Les premiers matériaux ont été transportés par hélicoptères. Pour l’architecte Oscar Niemeyer, Brasilia était un cadeau du ciel. «J’ai compris que j’avais devant moi une œuvre qui était à la mesure de mon imagination. Y a-t-il un architecte digne de ce nom dans le monde qui aurait refusé de relever un tel défi?», a-t-il déclaré.

Niemeyer avait la responsabilité de construire la plupart des premiers édifices de Brasilia: parlement, immeubles administratifs, cathédrale, musée et bien d’autres. Le monde entier, ayant les yeux tournés vers Brasilia, vit des formes étranges surgir de la terre.

«Ce sont les courbes qui m’ont permis, en travaillant le béton armé, d’exprimer mes émotions», explique Niemeyer qui livrait à l’époque un combat contre l’angle droit. Il ajoute: «L’architecture doit suivre les fantaisies de l’architecte.»

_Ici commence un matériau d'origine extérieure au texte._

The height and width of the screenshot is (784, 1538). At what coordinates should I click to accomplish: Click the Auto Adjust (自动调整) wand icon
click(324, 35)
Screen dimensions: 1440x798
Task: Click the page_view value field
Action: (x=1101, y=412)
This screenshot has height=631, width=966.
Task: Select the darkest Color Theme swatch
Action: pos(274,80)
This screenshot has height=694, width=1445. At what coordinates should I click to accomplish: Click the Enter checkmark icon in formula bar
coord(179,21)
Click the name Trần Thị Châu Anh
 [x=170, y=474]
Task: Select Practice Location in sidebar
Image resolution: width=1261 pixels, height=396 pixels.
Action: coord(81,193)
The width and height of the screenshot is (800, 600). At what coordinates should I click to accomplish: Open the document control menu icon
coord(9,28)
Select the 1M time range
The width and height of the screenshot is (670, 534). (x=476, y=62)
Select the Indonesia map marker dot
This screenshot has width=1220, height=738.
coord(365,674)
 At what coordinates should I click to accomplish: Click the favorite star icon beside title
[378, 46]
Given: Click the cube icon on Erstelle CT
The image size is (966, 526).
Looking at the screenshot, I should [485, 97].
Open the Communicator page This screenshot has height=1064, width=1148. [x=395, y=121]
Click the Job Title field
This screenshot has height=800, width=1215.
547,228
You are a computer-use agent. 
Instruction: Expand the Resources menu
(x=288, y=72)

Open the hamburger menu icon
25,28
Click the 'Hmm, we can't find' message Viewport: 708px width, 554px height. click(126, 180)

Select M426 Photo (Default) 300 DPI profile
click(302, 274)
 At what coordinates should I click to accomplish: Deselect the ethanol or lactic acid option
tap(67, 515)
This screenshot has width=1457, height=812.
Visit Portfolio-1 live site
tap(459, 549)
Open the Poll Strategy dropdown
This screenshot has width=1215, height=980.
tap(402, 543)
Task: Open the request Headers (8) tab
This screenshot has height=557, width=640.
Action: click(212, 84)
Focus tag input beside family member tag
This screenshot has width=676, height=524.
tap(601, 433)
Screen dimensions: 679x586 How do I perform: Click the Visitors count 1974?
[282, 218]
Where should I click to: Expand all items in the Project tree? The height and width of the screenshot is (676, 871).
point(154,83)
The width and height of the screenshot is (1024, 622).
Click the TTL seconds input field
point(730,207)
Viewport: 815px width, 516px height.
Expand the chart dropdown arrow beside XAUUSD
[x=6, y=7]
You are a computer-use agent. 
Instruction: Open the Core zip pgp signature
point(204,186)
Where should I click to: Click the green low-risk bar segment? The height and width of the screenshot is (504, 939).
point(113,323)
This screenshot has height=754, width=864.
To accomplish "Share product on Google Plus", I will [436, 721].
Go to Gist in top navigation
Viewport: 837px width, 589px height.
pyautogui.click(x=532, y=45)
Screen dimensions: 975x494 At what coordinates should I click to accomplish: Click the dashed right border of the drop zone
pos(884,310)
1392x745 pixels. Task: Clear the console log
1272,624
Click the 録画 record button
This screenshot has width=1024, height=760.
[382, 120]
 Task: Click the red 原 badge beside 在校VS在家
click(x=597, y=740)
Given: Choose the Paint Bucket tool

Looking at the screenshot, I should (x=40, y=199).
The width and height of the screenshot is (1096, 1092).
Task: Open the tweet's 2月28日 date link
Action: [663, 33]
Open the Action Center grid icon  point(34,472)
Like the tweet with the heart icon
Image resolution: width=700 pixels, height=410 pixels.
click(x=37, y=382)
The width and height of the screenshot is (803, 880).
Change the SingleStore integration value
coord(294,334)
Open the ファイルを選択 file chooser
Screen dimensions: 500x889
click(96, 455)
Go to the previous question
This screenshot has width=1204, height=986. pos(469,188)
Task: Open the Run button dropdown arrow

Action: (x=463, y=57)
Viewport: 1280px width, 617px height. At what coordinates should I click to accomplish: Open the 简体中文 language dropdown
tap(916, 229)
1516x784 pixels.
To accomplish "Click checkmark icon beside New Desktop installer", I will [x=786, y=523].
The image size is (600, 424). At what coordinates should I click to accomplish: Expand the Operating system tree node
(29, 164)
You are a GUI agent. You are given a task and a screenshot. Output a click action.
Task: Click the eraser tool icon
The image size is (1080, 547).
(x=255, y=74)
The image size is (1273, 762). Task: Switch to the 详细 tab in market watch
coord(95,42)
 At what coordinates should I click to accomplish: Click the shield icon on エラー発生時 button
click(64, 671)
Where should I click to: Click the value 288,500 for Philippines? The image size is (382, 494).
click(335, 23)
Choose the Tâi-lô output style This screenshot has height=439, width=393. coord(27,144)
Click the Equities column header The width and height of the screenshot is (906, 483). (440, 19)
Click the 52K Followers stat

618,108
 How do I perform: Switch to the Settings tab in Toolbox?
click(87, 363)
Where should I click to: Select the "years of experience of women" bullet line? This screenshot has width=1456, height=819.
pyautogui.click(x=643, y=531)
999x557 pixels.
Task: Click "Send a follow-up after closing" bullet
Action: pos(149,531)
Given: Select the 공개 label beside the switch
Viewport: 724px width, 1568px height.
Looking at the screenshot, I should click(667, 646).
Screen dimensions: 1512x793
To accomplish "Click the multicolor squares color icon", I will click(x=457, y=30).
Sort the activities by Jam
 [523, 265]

Trois ans après le début des travaux, le président de la république inaugurait Brasilia. On dit que l’homme aimait contempler la ville sous un ciel plein d’étoiles. Ce devait être beau en effet puisque presque tous les premiers édifices étaient de couleur blanche.

Niemeyer raconte que, dans un cinéma français, des spectateurs ont applaudi en voyant  le cœur de Brasilia surgir sous un avion qui le survolait. C’était le film L’homme de Rio avec l’acteur Jean-Paul Belmondo.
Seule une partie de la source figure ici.